The SI unit of temperature is the Kelvin. (Note that the word degree is not used for the Kelvin scale.) One Kelvin is equal to 1ºC but, instead of the lower temperature point being 0ºC, Kelvin is an absolute scale which means that 0 K is the temperature at which a body has no energy at all.

Lord Kelvin (William Thomson) discovered that all materials share the same zero energy or absolute zero temperature of –273.16ºC, as predicted in graphs that he produced. That temperature is known as absolute zero or zero Kelvin (0 K).

Heat

Heat energy is the same as energy in other systems, and the unit for heat energy is the same SI unit as used for mechanical and electrical energy units (the joule).

Heat can be stored in a body of material or transferred from one body to another when a suitable temperature difference exists and a path is available for the heat to flow across.

Specific Heat Capacity

When equal masses of different materials receive equal quantities of heat energy, different temperature increases may result. This is a result of the property of a material known as its specific heat capacity, some typical values of which are given in Table 1. Note that the specific heat capacity of water (4180 J/kgK) is high compared to that of many other materials.

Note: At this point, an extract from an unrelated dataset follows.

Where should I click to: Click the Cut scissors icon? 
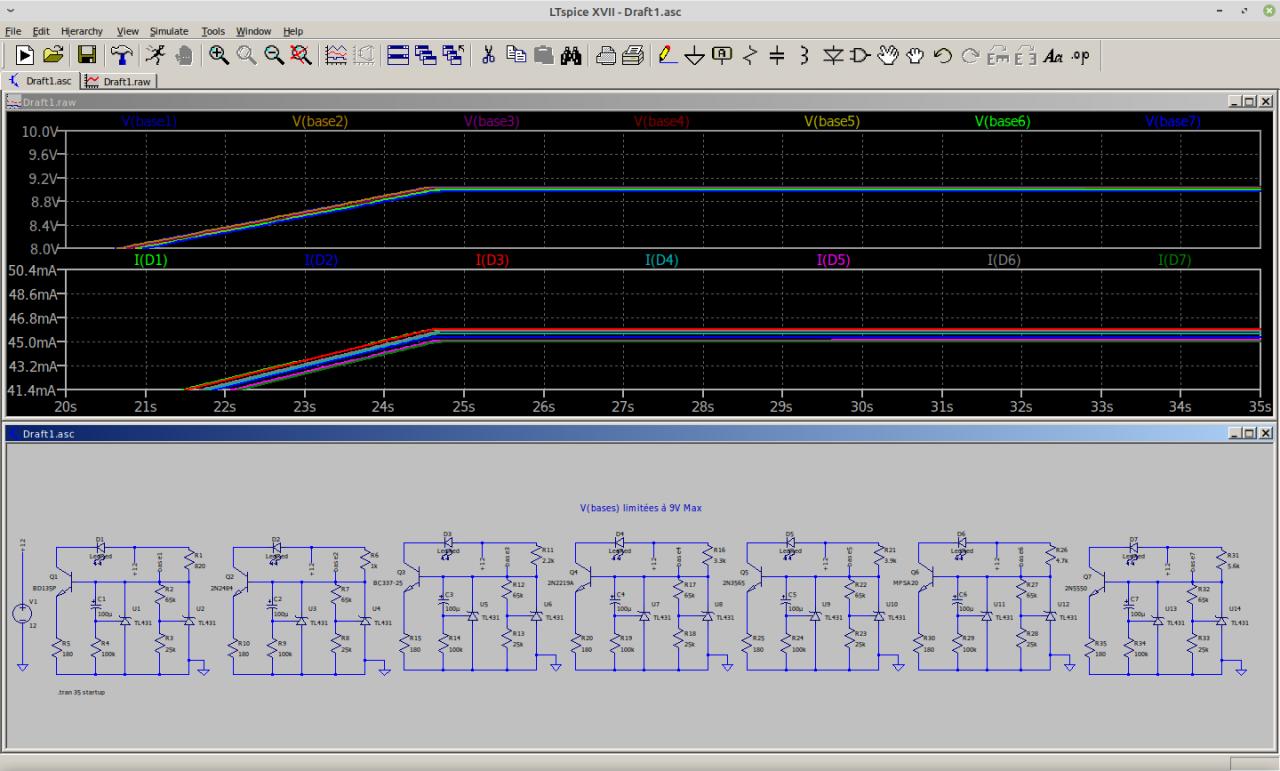pyautogui.click(x=489, y=56)
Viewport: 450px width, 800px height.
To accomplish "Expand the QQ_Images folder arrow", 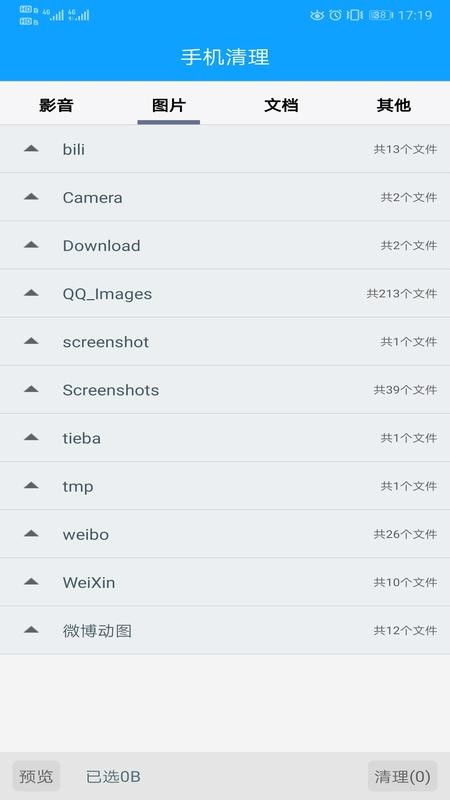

Table 1 Specific Heat Capacities of Common Materials

Material Specific heat capacity*(in joules/ kgK)
Water 4187
Aluminum 900
Copper 390
Gold 130
Silver 230
Lead 130
Zinc 390

The specific heat capacity of a material is defined as the quantity of heat energy required to raise the temperature of a mass of one kilogram by one Kelvin (joules/kgK).

The amount of energy that is contained in a body of material has been found to depend on three parameters: the mass of material in the body (M), the type of material (the specific heat capacity of the material — c) and the temperature of the material (T).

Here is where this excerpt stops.